As we view the trial court's finding and pronouncement of an 'implied waiver,' under the circumstances which preceded them as set forth in the above-quoted exchange in chambers, they might well have been correct to the extent that a mistrial (if the court had then declared one upon its own motion) would have been with the implied 'consent of the defendant' so as to preclude him from successfully raising the defense of former jeopardy when confronted with retrial for the same offense. (See Paulson v. Superior Court (1962) 58 Cal.2d 1, 5, 22 Cal.Rptr. 649, 372 P.2d 641; Cardenas v. Superior Court (1961) 56 Cal.2d 273, 275, 14 Cal.Rptr. 657, 363 P.2d 889; Jackson v. Superior Court (1937) 10 Cal.2d 350, 356-357, 74 P.2d 243. Cf. Curry v. Superior Court (1970) 2 Cal.3d 707, 712-713, 87 Cal.Rptr. 361, 470 P.2d 345.) Although the trial court did not make this clearer by forcing the issue (i. e., by requesting a flat objecting to a mistrial on the court's motion rather than merely suggesting a defense motion for one), such 'consent of the defendant' may be inferred from the conduct of his attorney. (Curry v. Superior Court, supra, at p. 713, 87 Cal.Rptr. 361, 470 P.2d 345; People v. Kelly (1933) 132 Cal.App. 118, 122-124, 22 P.2d 526 132 Cal.App. 118, 122-124, 22 P.2d 526.) DB Absent such consent, the propriety of a mistrial declaration is measured by whether there was 'legal necessity' therefor. (Curry v. Superior Court, supra, 2 Cal.3d 707 at p. 713, 87 Cal.Rptr. 361, 470 P.2d 345.) That point is not presented here because the trial court did not declare a mistrial upon its own motion. Appellant having made no motion for the same result, the only question is whether he waived--at the chambers conference--the right to complain of the jury irregularity upon the present appeal.
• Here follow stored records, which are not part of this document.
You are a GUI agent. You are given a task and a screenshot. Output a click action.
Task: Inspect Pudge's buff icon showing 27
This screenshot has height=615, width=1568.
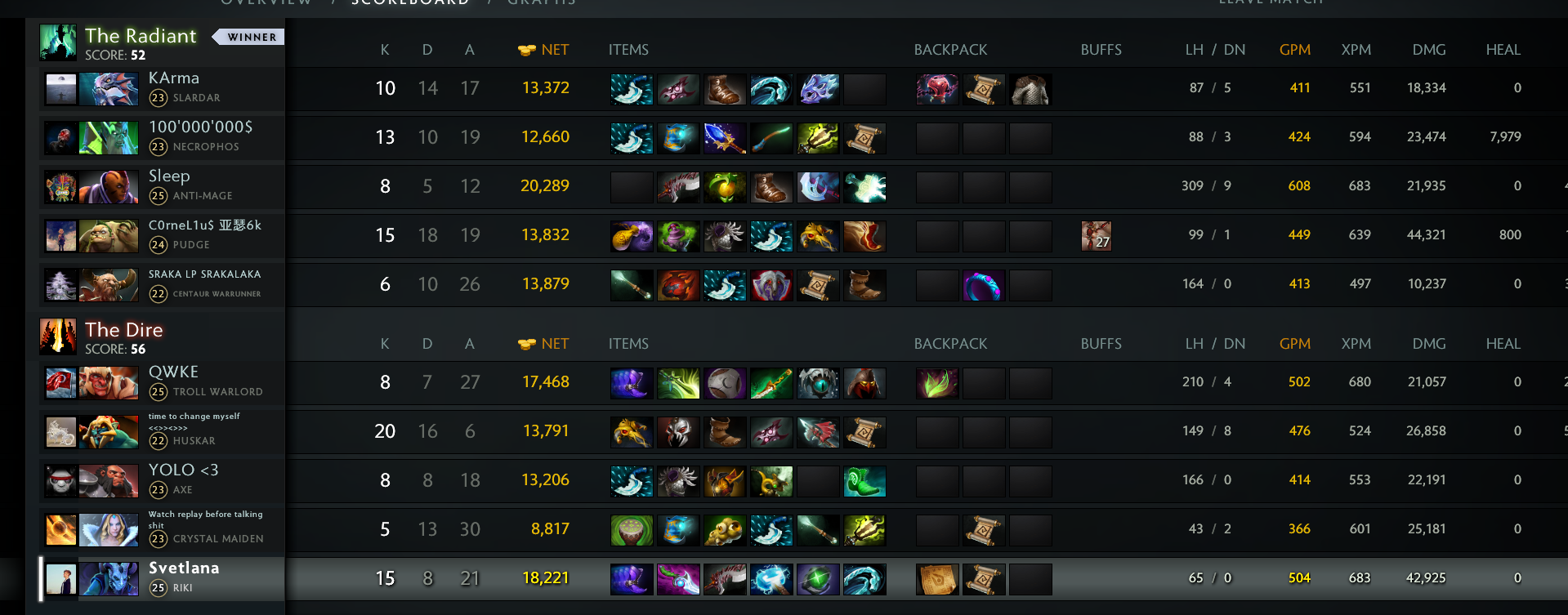click(x=1096, y=236)
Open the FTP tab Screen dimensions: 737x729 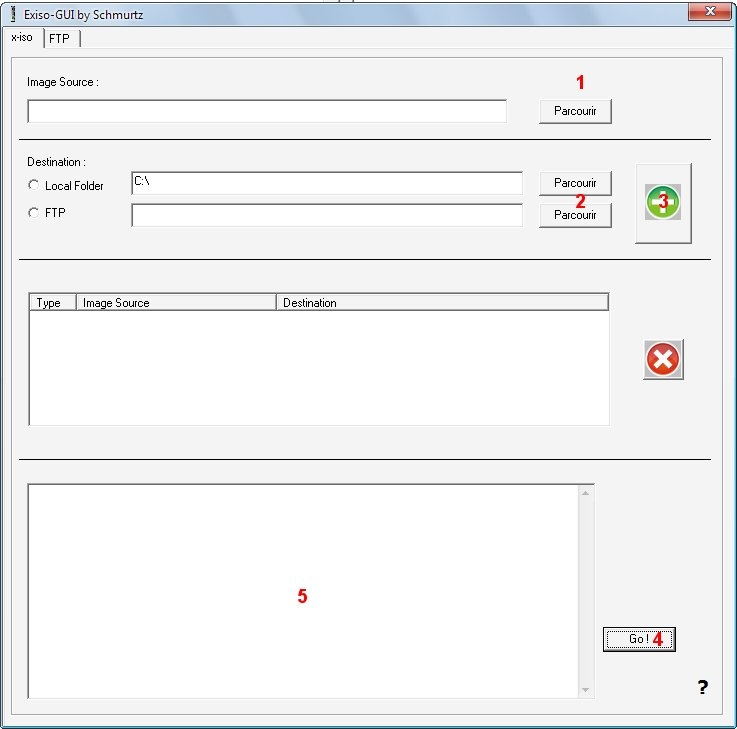click(x=60, y=39)
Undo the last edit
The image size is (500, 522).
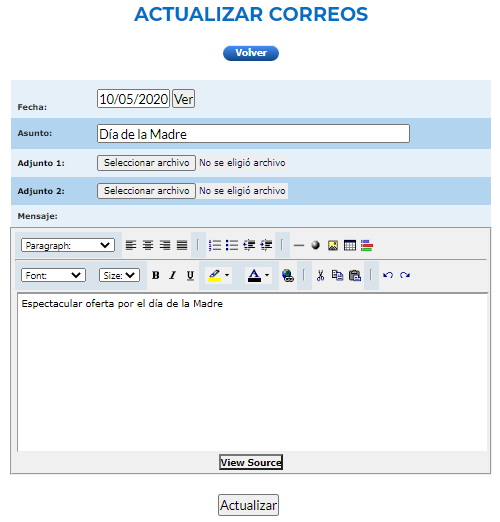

The right violated by the irregularity was appellant's right to a jury trial. (People v. Bruneman, supra, 4 Cal.App.2d 75 at p. 81, 40 P.2d 891; cf. People v. Britton, supra, 4 Cal.2d 622 at p. 623, 52 P.2d 217.) That right may not be waived by counsel; it can be waived only by the express consent of the defendant (Cal.Const., art. I, § 7; People v. Mosqueda (1970) 5 Cal.App.3d 540, 545, 85 Cal.Rptr. 346), and such waiver will not be inferred from his conduct. (People v. Holmes (1960) 54 Cal.2d 442, 443-444, 5 Cal.Rptr. 871, 353 P.2d 583 and cases cited; People v. Mosqueda supra. See People v. Williams (1970) 2 Cal.3d 894, 905, 88 Cal.Rptr. 208, 471 P.2d 1008; Witkin, California Criminal Procedure (1963) §§ 334-336, pp. 327-330.) Trial of a felony case by less than the constitutionally-guaranteed jury of twelve (Cal.Const., art. I, § 7) is also valid only upon express waiver by the defendant. (People v. Maes (1965) 236 Ca.App.2d 147, 148-149, 45 Cal.Rptr. 903.) It is clear, therefore, that only an express, curative statement by appellant himself (not by his attorney) would have operated as a definitive waiver of the jury irregularity in question. As he made no such express statement, during the above-quoted exchange in chambers or otherwise, we conclude that he did not waive the irregularity for purposes of the appeal. As the irregularity otherwise constituted prejudicial error, it requires reversal of the judgment as hereinafter ordered.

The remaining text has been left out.